# Given exercise:
Please write the lines in the entries below, from the one containing "Task: Click the vertical" through the one containing "Action: pos(118,95)", as a JSON list of strings with one string per line and no blank lines.

********************

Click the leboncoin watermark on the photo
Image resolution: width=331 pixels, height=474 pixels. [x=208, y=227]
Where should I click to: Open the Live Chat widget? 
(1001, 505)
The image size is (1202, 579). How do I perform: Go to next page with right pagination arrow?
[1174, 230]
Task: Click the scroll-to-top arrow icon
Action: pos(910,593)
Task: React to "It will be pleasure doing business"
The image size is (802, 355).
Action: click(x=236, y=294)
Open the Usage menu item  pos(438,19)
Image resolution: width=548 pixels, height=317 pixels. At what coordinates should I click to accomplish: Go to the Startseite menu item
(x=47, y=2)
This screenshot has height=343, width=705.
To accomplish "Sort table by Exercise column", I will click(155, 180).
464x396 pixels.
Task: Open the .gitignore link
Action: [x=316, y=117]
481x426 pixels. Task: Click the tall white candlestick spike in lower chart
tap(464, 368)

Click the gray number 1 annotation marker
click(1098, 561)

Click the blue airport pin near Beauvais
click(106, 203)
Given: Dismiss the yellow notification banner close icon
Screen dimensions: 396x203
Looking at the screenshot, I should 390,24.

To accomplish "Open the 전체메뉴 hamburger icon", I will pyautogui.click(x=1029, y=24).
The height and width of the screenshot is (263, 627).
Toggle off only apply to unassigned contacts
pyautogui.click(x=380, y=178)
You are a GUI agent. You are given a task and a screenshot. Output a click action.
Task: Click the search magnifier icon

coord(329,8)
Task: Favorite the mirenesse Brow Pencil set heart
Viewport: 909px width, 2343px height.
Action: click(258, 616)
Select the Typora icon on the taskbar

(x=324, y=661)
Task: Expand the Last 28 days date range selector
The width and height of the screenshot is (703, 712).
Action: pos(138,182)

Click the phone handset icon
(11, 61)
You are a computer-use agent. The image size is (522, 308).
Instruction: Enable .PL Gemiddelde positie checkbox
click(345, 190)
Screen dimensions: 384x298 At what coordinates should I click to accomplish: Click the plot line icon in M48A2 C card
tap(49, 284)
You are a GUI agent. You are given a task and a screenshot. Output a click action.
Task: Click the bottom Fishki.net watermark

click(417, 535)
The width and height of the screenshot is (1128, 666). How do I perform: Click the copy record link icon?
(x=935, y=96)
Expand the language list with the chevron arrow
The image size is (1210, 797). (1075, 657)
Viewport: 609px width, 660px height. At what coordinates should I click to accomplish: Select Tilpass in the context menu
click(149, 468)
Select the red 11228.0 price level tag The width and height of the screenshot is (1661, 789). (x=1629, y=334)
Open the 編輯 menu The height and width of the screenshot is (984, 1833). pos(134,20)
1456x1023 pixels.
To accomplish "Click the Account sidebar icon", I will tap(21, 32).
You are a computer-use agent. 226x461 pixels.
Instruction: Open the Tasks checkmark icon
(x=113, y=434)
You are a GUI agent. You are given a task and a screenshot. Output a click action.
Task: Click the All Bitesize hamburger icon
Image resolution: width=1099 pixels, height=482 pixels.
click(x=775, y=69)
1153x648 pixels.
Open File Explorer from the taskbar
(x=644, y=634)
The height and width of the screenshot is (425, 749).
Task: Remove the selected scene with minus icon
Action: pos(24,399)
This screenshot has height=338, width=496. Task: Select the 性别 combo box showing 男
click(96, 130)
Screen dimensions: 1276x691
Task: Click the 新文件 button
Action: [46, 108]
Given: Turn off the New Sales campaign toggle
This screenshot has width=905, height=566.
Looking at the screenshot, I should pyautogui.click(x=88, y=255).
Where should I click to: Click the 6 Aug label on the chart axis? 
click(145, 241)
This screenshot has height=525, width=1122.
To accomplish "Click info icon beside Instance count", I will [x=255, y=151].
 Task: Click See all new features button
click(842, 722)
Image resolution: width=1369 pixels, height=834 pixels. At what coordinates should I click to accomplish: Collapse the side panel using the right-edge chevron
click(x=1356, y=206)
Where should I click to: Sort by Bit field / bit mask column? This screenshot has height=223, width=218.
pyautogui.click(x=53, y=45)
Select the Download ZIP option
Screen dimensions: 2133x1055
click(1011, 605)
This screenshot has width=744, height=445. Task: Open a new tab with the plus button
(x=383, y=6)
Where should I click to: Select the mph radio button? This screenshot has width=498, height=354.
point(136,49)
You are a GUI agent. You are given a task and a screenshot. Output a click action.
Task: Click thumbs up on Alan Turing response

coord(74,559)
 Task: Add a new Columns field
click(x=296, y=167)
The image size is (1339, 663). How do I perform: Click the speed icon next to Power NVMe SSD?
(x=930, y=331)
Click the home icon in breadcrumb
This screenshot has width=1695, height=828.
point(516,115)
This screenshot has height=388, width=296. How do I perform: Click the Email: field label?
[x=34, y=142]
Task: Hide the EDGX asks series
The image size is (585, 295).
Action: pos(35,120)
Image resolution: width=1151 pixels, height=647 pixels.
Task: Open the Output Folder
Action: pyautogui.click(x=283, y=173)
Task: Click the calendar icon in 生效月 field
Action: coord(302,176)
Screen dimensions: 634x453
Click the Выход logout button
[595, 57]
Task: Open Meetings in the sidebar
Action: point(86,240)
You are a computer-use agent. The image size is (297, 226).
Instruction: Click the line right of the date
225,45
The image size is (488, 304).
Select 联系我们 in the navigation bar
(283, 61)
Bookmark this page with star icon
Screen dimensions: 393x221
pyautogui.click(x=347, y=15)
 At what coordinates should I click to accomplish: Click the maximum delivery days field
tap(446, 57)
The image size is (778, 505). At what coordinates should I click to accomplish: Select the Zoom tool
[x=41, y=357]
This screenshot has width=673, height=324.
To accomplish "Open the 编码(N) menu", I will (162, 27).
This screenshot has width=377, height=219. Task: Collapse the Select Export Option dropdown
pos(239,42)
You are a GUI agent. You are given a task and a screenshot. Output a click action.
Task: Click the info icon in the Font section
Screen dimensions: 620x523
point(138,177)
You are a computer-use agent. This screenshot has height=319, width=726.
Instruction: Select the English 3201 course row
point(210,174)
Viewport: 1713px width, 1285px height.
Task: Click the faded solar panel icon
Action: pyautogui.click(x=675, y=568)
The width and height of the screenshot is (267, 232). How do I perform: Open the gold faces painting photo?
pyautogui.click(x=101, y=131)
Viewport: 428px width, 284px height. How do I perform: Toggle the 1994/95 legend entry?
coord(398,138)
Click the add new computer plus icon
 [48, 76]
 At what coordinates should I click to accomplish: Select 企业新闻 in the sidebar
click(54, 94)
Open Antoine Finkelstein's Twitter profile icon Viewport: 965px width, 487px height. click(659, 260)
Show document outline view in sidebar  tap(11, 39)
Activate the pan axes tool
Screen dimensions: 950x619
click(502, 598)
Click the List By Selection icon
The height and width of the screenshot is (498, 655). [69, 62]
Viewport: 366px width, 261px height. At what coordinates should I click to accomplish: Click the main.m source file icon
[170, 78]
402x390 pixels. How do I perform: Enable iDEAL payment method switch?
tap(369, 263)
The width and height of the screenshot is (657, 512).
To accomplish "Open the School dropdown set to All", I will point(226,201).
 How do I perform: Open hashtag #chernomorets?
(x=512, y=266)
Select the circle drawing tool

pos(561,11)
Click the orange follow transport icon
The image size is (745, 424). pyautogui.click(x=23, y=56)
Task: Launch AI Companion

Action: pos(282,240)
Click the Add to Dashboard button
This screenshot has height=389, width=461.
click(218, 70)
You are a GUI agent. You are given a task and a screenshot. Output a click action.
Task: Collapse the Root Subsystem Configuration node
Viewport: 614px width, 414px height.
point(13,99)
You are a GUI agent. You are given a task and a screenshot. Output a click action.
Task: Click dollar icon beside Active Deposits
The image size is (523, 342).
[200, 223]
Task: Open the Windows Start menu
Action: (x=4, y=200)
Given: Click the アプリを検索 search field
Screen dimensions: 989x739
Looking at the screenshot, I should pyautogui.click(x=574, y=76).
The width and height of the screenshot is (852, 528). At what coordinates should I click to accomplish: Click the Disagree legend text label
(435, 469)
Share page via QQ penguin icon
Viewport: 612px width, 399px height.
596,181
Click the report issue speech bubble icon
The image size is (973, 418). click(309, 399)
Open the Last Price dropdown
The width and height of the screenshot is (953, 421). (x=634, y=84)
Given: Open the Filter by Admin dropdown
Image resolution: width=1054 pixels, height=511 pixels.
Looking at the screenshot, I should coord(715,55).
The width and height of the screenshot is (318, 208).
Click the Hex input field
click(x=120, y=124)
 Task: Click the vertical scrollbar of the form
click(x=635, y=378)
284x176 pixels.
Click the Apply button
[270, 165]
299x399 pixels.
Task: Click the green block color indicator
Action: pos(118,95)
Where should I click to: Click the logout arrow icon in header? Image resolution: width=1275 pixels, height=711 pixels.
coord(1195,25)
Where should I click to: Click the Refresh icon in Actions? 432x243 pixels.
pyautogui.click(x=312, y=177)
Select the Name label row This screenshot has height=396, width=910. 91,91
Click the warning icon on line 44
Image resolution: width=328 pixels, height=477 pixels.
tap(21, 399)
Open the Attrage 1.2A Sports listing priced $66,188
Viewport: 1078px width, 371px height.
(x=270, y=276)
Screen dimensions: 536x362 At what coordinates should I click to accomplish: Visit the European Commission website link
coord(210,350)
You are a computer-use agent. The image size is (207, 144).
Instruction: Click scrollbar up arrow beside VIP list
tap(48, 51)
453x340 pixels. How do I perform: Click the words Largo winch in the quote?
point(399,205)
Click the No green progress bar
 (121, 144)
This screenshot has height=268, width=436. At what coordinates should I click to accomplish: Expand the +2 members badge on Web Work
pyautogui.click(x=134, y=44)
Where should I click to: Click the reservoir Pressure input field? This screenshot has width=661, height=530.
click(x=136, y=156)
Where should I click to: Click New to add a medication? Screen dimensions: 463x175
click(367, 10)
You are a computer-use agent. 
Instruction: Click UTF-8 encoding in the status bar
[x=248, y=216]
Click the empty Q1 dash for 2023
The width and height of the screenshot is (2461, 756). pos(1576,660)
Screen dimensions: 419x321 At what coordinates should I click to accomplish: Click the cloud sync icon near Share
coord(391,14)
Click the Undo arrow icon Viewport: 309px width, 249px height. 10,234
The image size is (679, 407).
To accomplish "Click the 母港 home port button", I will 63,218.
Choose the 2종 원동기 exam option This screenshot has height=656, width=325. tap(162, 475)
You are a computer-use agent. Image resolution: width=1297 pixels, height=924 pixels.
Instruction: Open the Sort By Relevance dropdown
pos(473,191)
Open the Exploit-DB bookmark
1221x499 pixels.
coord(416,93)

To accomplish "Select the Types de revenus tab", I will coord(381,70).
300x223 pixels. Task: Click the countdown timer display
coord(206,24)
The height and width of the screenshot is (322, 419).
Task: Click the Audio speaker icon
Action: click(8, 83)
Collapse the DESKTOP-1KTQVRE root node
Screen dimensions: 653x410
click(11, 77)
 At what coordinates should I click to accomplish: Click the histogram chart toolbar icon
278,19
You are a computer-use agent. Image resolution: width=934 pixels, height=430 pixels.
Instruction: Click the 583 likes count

********************

# Solution for this problem:
[
  " Task: Click the vertical scrollbar of the form",
  "click(x=635, y=378)",
  "284x176 pixels.",
  "Click the Apply button",
  "[270, 165]",
  "299x399 pixels.",
  "Task: Click the green block color indicator",
  "Action: pos(118,95)"
]